The Day I Broke Mr. Winter’s Rule

The Day I Broke Mr. Winter’s Rule

I was talking to a friend recently. She’s an experienced probation officer in a juvenile court working with delinquent teens on probation.

“Why don’t these kids listen to me when I tell them that if they fail to follow the probation rules there will be unpleasant consequences?” she asked.

“I take many these kids back to court for violation of probation hearings,” she said. “Sometimes their probation is extended and sometimes they get locked up in the detention center. Even though, I carefully go over the probation rules with them, the funny thing is that many of these teenagers tell me they didn’t believe it could happen to them.”

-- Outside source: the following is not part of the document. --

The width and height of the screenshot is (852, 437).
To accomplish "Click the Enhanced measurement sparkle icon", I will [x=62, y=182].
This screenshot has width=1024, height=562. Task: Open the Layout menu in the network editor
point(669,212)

As I tried to answer my friend’s question, I remembered something that happened to me in the fourth grade. Mr. Winters was my fourth grade teacher and one of his rules was that you walked quietly down the wooden steps that led from the playground into our lower-level classroom.

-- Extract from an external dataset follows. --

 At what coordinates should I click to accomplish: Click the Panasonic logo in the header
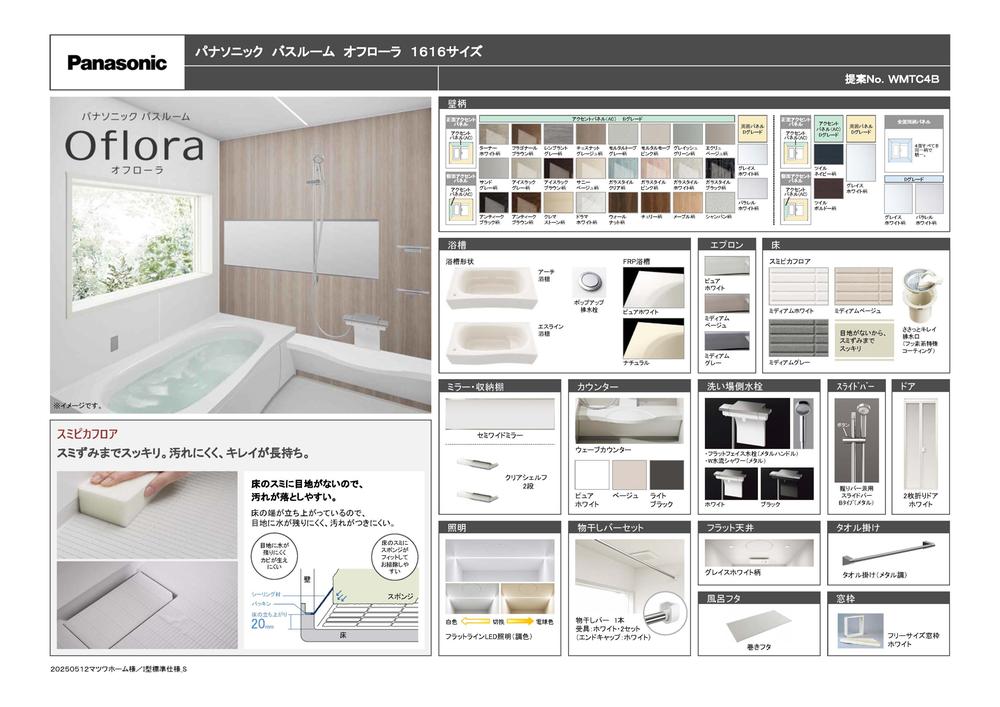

I was well aware of this rule because I saw some of my classmates get punished for breaking this rule. I figured the rule applied to other children, but not to me. After all, I was a good student. I got good grades.  I helped Mr. Winters by taking messages down to the office and doing other chores for him.

So, one day I stomped down the wooden steps making a great racket. Mr. Winters was waiting for me at the bottom of the steps.

“You’ll be staying in class for the rest of the week doing extra homework instead of going out for recess,” Mr. Winters announced to me.

“But that’s not fair,” I protested. “I was just playing around.”

“You broke my rule,” he said simply, but firmly. I knew there was no point in arguing further.

I found out that day that Mr. Winters’ rules applied to everyone – even me. I also learned he didn’t play favorites. It didn’t matter that I helped him clean the blackboards earlier that day or that he liked me. If you broke one of Mr. Winters’ rules, there would be consequences.

I never forgot the lesson I learned that day. And I never had to test out one of Mr. Winters’ rules ever again.

Maybe that’s the problem for many adolescents that my friend works with in the juvenile court. Perhaps these kids never had a Mr. Winters in their life. Nor did they have parents who set rules with consistent consequences. I have no doubt that for many of the teens who wind up on probation live in homes in which the rules and the consequences shift from day to day, depending on their parents’ whims or moods.

I’ve come across many parents over the course of my career who do not want their kids to be mad at them. Or they can’t tolerate the temporary anger – sometimes even the momentary hatred – that results when children are given a consequence when they break a rule or violate an established limit. Some of these parents who end up being permissive just want to be popular with their kids and often feel guilty when they hold their children accountable.

Fortunately, Mr. Winters wasn’t trying to win a popularity contest. He didn’t care that day whether I was emotionally hurt or that I might not like him for the rest of that day. He had the wisdom to know that teaching a lesson about rules and consequences was far more important than worrying about whether a student liked him.

Which is why my friend, the probation officer, has to be the person in a lot of teenager’s lives who finally says, “You broke the rules, now you have to pay the consequences.” If no one else is going to enforce rules and limits, she must.

It’s too bad more children don’t have a Mr. Winters in their life when they are young. If they had a Mr. Winters, then they would learn valuable lessons long before they became adolescents and before they were forced to learn one of life’s important lessons the hard way.